Word Map: Students create a PowerPoint slide that visually depicts an assigned word. All design elements (word art, text boxes, slide design, etc.) should mirror the word’s connotation when possible. It should include the following: 1.) the word
2.) an image that represents the word
3.) part of speech and definition
4.) other forms
5.) synonyms and antonyms
Word Maps should be grouped logically and displayed on the classroom bulletin board. After students have taken the test, they should be laminated and displayed in the hallways.
Super Sentences: The teacher composes a sentence that uses several words in context. For example, “The meticulous decorator berated her assistant for choosing two hues that were so incongruous. ‘How can you be so lax! Your negligence is unacceptable,’ her boss yelled.”
Students should “translate” the sentence by putting it into their own words. While going over the “translation” as a class, students should make notes in their packets (for example, lax=negligent /=/ meticulous). Students also may compose their own super sentences and translate peers’ sentences.
Super Story: Working with a partner or individually, students compose a super story using cumulative WordMasters words in context. They should try to use as many words as possible in context. They will score one another on word frequency and correct usage, story plot, and presentation. The highest scoring group will win a prize.
Original Sentences: Students compose original sentences with clear context clues for each of the words.
Word Pairs: Students identify and record synonyms, antonyms, and related words within the word lists.
Word Matrix: Using all the WordMasters words from the year (on slips of paper), students work with their table groups to create logical categories that consist of 3 or more words. They should come up with preliminary titles for their categories, such as “Work Ethic” or “Money.”
Word Categories: Working independently, students choose the five best categories, title them, and in a double-spaced word document, explain their categories.
For example: Category #1: Stored Groups: Archives-reservoir-stronghold-array-contingent
Archives and reservoir directly relate to storage because archives are stored records whereas a reservoir is drinking water storage. A stronghold is more of a figurative place of storage. For example, "a Republican stronghold" is an area dominated by, or which "stores, a political ideal. Array and contigent both refer to groups that aren't necessarily stores, such as an array of hues or a contingent of voters.

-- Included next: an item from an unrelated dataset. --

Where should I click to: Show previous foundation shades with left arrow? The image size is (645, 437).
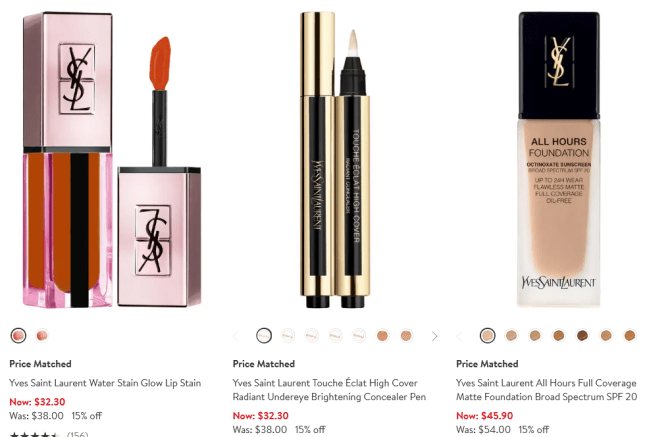pos(459,336)
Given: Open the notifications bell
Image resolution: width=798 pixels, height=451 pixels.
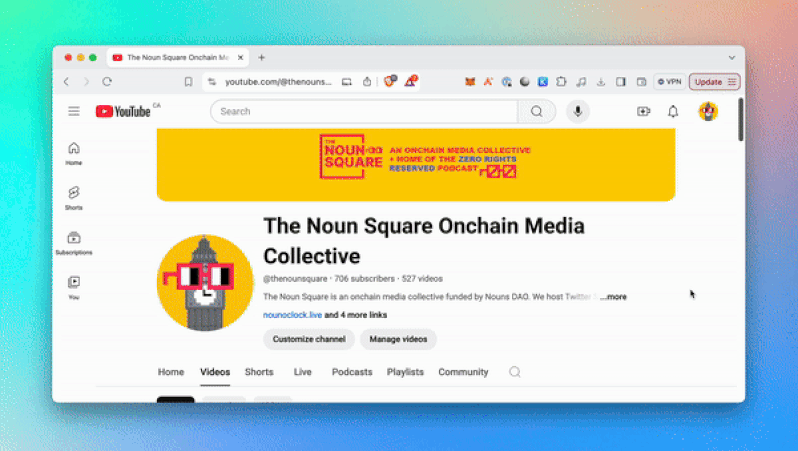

Review PowerPoint: Students create a 5-slide PowerPoint presentation on the vocabulary word for which they created their word map. They should save completed PowerPoints in their grade’s WordMasters file on the network. The slides should contain the following:
1. Part of speech and definition
2. Example sentence with CONTEXT CLUE and word omitted
3. An image representing the word
4. An analogy using the word; the word should be in the answer
5. Synonyms and antonyms
Review Game: Bingo or Jeopardy using slides from the students’ review powerpoints. The “fly swatter game” makes use of the word wall.